-- begin Extracted material --
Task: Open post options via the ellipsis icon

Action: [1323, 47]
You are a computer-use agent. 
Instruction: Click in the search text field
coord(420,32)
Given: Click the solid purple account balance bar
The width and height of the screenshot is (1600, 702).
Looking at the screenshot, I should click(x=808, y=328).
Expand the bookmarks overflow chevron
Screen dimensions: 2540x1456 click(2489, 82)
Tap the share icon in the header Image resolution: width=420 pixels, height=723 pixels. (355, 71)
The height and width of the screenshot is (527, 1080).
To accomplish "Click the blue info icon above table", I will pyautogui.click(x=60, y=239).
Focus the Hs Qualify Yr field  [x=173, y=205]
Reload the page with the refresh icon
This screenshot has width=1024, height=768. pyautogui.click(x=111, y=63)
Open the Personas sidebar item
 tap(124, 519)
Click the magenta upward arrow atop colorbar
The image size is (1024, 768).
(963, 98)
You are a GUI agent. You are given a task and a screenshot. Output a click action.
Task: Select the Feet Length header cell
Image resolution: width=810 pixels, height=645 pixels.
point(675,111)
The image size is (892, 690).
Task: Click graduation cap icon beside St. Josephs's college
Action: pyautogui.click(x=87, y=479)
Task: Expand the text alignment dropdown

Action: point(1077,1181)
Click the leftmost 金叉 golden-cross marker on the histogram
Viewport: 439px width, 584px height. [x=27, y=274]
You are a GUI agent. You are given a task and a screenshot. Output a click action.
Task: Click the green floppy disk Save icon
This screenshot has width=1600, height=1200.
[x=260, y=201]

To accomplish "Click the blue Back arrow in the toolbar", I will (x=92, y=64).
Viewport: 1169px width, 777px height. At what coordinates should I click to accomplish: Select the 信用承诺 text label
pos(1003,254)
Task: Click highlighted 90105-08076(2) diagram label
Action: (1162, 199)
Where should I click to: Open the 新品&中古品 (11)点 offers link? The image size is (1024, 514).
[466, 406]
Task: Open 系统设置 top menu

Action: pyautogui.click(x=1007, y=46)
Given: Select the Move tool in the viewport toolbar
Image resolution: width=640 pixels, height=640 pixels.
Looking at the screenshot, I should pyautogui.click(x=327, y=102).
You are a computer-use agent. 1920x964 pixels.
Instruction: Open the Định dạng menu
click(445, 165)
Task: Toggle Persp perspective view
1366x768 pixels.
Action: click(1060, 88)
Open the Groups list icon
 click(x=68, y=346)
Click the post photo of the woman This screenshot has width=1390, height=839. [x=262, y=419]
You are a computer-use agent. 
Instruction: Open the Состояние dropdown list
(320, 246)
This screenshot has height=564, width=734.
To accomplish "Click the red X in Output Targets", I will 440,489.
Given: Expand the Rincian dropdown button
-- end Extracted material --
Can you turn every line of the material above into a JSON list of strings, one string per line, with the blank lines left out?

[
  "Task: Open post options via the ellipsis icon",
  "Action: [1323, 47]",
  "You are a computer-use agent. ",
  "Instruction: Click in the search text field",
  "coord(420,32)",
  "Given: Click the solid purple account balance bar",
  "The width and height of the screenshot is (1600, 702).",
  "Looking at the screenshot, I should click(x=808, y=328).",
  "Expand the bookmarks overflow chevron",
  "Screen dimensions: 2540x1456 click(2489, 82)",
  "Tap the share icon in the header Image resolution: width=420 pixels, height=723 pixels. (355, 71)",
  "The height and width of the screenshot is (527, 1080).",
  "To accomplish \"Click the blue info icon above table\", I will pyautogui.click(x=60, y=239).",
  "Focus the Hs Qualify Yr field  [x=173, y=205]",
  "Reload the page with the refresh icon",
  "This screenshot has width=1024, height=768. pyautogui.click(x=111, y=63)",
  "Open the Personas sidebar item",
  " tap(124, 519)",
  "Click the magenta upward arrow atop colorbar",
  "The image size is (1024, 768).",
  "(963, 98)",
  "You are a GUI agent. You are given a task and a screenshot. Output a click action.",
  "Task: Select the Feet Length header cell",
  "Image resolution: width=810 pixels, height=645 pixels.",
  "point(675,111)",
  "The image size is (892, 690).",
  "Task: Click graduation cap icon beside St. Josephs's college",
  "Action: pyautogui.click(x=87, y=479)",
  "Task: Expand the text alignment dropdown",
  "Action: point(1077,1181)",
  "Click the leftmost 金叉 golden-cross marker on the histogram",
  "Viewport: 439px width, 584px height. [x=27, y=274]",
  "You are a GUI agent. You are given a task and a screenshot. Output a click action.",
  "Task: Click the green floppy disk Save icon",
  "This screenshot has width=1600, height=1200.",
  "[x=260, y=201]",
  "To accomplish \"Click the blue Back arrow in the toolbar\", I will (x=92, y=64).",
  "Viewport: 1169px width, 777px height. At what coordinates should I click to accomplish: Select the 信用承诺 text label",
  "pos(1003,254)",
  "Task: Click highlighted 90105-08076(2) diagram label",
  "Action: (1162, 199)",
  "Where should I click to: Open the 新品&中古品 (11)点 offers link? The image size is (1024, 514).",
  "[466, 406]",
  "Task: Open 系统设置 top menu",
  "Action: pyautogui.click(x=1007, y=46)",
  "Given: Select the Move tool in the viewport toolbar",
  "Image resolution: width=640 pixels, height=640 pixels.",
  "Looking at the screenshot, I should pyautogui.click(x=327, y=102).",
  "You are a computer-use agent. 1920x964 pixels.",
  "Instruction: Open the Định dạng menu",
  "click(445, 165)",
  "Task: Toggle Persp perspective view",
  "1366x768 pixels.",
  "Action: click(1060, 88)",
  "Open the Groups list icon",
  " click(x=68, y=346)",
  "Click the post photo of the woman This screenshot has width=1390, height=839. [x=262, y=419]",
  "You are a computer-use agent. ",
  "Instruction: Open the Состояние dropdown list",
  "(320, 246)",
  "This screenshot has height=564, width=734.",
  "To accomplish \"Click the red X in Output Targets\", I will 440,489.",
  "Given: Expand the Rincian dropdown button"
]